If I was in your position, I would by thin plywood, and make a "cover" or "skin" so to speak over the metal stand since you already have it, unless the stand is broke down. You stated you would like this to be done as quick and as easily as possible..I would assume you dont have much time ( I never do..lol) so you could use hinges for the two back corners and hinge it so the base "cabinet" is two pieces essentially using screws to attach the front panel with doors built on it to the back of the hinged back and sides. This way you could use any material you wanted...even paneling that has a design? for the canopy you could use whatever you used for the stand skin, and even make it lightweight, hinged, etc.
I seen one awesome metal stand that was converted to hold two tanks...55 on top, and somewhat smaller on the bottom, centered....looked awesome!

Thatis my .02 since you already have the stand, and made a suggestion that you might want to skin it.
Good luck!


----------



## DanniGirl (Jan 25, 2007)

Edit to my post- meant to say that the stand is sheathed (not shelved) in 3/4 oak paneling.


----------



## Flippercon (Mar 5, 2011)

PfunMo said:


> Short of powder coating or some really expensive treatment, how does one stop rust? Galvanised or stainless would work if money were no object to consider but just paint doesn't do the job for very long. Then when he gets to building a canopy and putting crown molding on it, doesn't he still have a problem if he wants it to match and he is using steel?
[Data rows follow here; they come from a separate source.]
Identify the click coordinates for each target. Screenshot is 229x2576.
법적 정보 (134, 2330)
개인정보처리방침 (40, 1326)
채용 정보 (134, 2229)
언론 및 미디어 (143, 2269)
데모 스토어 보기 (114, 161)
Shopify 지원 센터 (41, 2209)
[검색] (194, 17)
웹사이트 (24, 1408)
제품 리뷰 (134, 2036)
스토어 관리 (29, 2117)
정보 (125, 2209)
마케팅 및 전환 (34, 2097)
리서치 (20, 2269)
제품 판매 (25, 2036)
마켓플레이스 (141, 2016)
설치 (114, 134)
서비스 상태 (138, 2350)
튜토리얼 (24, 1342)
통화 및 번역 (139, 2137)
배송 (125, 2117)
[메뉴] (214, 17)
There is a way to treat rust and prep raw metal. There is a product called osflow that I use on my cars that works wonders. Google search it and see what you find.


----------



## jturkey69 (Jun 6, 2011)

I myself like rust bullet for my cars...never tried por15


----------



## Flippercon (Mar 5, 2011)

It's pretty good a lot of places I have work swear by the stuff. I use it and it does what it says if treated properly.


----------